## TASK ITEM
Here the requirement is to repeat every record exactly, in full.

## AVAILABLE RECORDS
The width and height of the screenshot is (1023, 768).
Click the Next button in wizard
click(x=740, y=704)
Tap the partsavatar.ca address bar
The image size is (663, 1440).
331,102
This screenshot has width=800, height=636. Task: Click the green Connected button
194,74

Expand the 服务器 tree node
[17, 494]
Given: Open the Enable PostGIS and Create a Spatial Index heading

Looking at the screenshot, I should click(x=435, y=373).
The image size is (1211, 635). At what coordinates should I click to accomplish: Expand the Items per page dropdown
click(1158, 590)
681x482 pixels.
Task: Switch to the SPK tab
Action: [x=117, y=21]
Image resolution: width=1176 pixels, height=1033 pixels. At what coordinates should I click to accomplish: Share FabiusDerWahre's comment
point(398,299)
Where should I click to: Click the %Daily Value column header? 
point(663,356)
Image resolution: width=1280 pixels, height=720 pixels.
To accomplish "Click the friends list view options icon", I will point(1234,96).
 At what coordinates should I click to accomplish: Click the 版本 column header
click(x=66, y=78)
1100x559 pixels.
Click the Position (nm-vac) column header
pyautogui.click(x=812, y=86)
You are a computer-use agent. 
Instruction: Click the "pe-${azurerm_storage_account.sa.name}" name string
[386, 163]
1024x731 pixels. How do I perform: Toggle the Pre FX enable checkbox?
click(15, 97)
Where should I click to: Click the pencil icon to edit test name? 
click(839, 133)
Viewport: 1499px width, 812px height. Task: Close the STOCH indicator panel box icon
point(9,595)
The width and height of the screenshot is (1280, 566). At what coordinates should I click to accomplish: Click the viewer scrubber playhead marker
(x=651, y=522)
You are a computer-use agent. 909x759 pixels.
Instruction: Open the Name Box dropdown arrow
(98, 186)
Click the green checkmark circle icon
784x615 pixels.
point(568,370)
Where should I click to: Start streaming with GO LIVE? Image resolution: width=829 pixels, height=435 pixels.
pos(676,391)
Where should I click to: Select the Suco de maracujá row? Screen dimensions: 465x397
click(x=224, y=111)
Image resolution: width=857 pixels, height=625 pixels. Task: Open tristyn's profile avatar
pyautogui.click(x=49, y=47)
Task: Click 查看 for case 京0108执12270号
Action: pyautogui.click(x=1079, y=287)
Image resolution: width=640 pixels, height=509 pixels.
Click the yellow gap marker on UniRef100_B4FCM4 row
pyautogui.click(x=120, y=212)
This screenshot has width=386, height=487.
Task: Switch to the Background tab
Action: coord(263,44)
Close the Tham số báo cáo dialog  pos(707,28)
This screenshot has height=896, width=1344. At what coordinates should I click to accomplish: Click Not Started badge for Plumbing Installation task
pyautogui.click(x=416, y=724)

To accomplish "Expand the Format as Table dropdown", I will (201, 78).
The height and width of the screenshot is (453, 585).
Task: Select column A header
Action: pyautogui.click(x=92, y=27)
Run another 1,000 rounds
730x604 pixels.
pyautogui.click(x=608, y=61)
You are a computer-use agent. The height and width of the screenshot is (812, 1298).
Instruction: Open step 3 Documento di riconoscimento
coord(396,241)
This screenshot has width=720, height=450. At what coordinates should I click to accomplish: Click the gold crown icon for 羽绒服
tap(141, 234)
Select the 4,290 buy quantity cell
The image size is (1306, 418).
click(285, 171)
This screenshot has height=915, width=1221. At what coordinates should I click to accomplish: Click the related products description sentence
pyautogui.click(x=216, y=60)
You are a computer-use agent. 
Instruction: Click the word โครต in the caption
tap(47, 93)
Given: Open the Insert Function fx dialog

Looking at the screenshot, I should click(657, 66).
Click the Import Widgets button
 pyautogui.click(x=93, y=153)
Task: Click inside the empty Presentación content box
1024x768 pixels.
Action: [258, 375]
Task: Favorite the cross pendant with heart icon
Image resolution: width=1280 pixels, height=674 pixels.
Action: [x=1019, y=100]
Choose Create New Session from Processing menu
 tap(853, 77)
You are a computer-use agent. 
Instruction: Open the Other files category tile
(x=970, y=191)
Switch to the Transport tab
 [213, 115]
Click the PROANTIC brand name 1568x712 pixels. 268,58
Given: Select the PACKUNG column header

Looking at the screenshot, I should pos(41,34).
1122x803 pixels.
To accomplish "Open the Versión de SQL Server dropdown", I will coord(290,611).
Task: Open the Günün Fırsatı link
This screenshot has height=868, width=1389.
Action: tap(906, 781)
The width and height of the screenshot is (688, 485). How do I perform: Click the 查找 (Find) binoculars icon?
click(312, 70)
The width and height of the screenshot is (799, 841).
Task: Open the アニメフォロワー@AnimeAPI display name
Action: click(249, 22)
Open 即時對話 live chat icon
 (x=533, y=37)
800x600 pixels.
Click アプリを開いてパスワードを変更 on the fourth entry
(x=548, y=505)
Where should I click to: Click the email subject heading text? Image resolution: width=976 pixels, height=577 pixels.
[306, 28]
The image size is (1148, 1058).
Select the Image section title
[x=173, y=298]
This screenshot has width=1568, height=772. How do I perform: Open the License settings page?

## RESULT
The width and height of the screenshot is (1023, 768).
Click the Next button in wizard
click(x=740, y=704)
Tap the partsavatar.ca address bar
The image size is (663, 1440).
331,102
This screenshot has width=800, height=636. Task: Click the green Connected button
194,74

Expand the 服务器 tree node
[17, 494]
Given: Open the Enable PostGIS and Create a Spatial Index heading

Looking at the screenshot, I should click(x=435, y=373).
The image size is (1211, 635). At what coordinates should I click to accomplish: Expand the Items per page dropdown
click(1158, 590)
681x482 pixels.
Task: Switch to the SPK tab
Action: [x=117, y=21]
Image resolution: width=1176 pixels, height=1033 pixels. At what coordinates should I click to accomplish: Share FabiusDerWahre's comment
point(398,299)
Where should I click to: Click the %Daily Value column header? 
point(663,356)
Image resolution: width=1280 pixels, height=720 pixels.
To accomplish "Click the friends list view options icon", I will point(1234,96).
 At what coordinates should I click to accomplish: Click the 版本 column header
click(x=66, y=78)
1100x559 pixels.
Click the Position (nm-vac) column header
pyautogui.click(x=812, y=86)
You are a computer-use agent. 
Instruction: Click the "pe-${azurerm_storage_account.sa.name}" name string
[386, 163]
1024x731 pixels. How do I perform: Toggle the Pre FX enable checkbox?
click(15, 97)
Where should I click to: Click the pencil icon to edit test name? 
click(839, 133)
Viewport: 1499px width, 812px height. Task: Close the STOCH indicator panel box icon
point(9,595)
The width and height of the screenshot is (1280, 566). At what coordinates should I click to accomplish: Click the viewer scrubber playhead marker
(x=651, y=522)
You are a computer-use agent. 909x759 pixels.
Instruction: Open the Name Box dropdown arrow
(98, 186)
Click the green checkmark circle icon
784x615 pixels.
point(568,370)
Where should I click to: Start streaming with GO LIVE? Image resolution: width=829 pixels, height=435 pixels.
pos(676,391)
Where should I click to: Select the Suco de maracujá row? Screen dimensions: 465x397
click(x=224, y=111)
Image resolution: width=857 pixels, height=625 pixels. Task: Open tristyn's profile avatar
pyautogui.click(x=49, y=47)
Task: Click 查看 for case 京0108执12270号
Action: pyautogui.click(x=1079, y=287)
Image resolution: width=640 pixels, height=509 pixels.
Click the yellow gap marker on UniRef100_B4FCM4 row
pyautogui.click(x=120, y=212)
This screenshot has width=386, height=487.
Task: Switch to the Background tab
Action: coord(263,44)
Close the Tham số báo cáo dialog  pos(707,28)
This screenshot has height=896, width=1344. At what coordinates should I click to accomplish: Click Not Started badge for Plumbing Installation task
pyautogui.click(x=416, y=724)

To accomplish "Expand the Format as Table dropdown", I will (201, 78).
The height and width of the screenshot is (453, 585).
Task: Select column A header
Action: pyautogui.click(x=92, y=27)
Run another 1,000 rounds
730x604 pixels.
pyautogui.click(x=608, y=61)
You are a computer-use agent. The height and width of the screenshot is (812, 1298).
Instruction: Open step 3 Documento di riconoscimento
coord(396,241)
This screenshot has width=720, height=450. At what coordinates should I click to accomplish: Click the gold crown icon for 羽绒服
tap(141, 234)
Select the 4,290 buy quantity cell
The image size is (1306, 418).
click(285, 171)
This screenshot has height=915, width=1221. At what coordinates should I click to accomplish: Click the related products description sentence
pyautogui.click(x=216, y=60)
You are a computer-use agent. 
Instruction: Click the word โครต in the caption
tap(47, 93)
Given: Open the Insert Function fx dialog

Looking at the screenshot, I should click(657, 66).
Click the Import Widgets button
 pyautogui.click(x=93, y=153)
Task: Click inside the empty Presentación content box
1024x768 pixels.
Action: [258, 375]
Task: Favorite the cross pendant with heart icon
Image resolution: width=1280 pixels, height=674 pixels.
Action: [x=1019, y=100]
Choose Create New Session from Processing menu
 tap(853, 77)
You are a computer-use agent. 
Instruction: Open the Other files category tile
(x=970, y=191)
Switch to the Transport tab
 [213, 115]
Click the PROANTIC brand name 1568x712 pixels. 268,58
Given: Select the PACKUNG column header

Looking at the screenshot, I should pos(41,34).
1122x803 pixels.
To accomplish "Open the Versión de SQL Server dropdown", I will coord(290,611).
Task: Open the Günün Fırsatı link
This screenshot has height=868, width=1389.
Action: tap(906, 781)
The width and height of the screenshot is (688, 485). How do I perform: Click the 查找 (Find) binoculars icon?
click(312, 70)
The width and height of the screenshot is (799, 841).
Task: Open the アニメフォロワー@AnimeAPI display name
Action: click(249, 22)
Open 即時對話 live chat icon
 (x=533, y=37)
800x600 pixels.
Click アプリを開いてパスワードを変更 on the fourth entry
(x=548, y=505)
Where should I click to: Click the email subject heading text? Image resolution: width=976 pixels, height=577 pixels.
[306, 28]
The image size is (1148, 1058).
Select the Image section title
[x=173, y=298]
This screenshot has width=1568, height=772. How do I perform: Open the License settings page?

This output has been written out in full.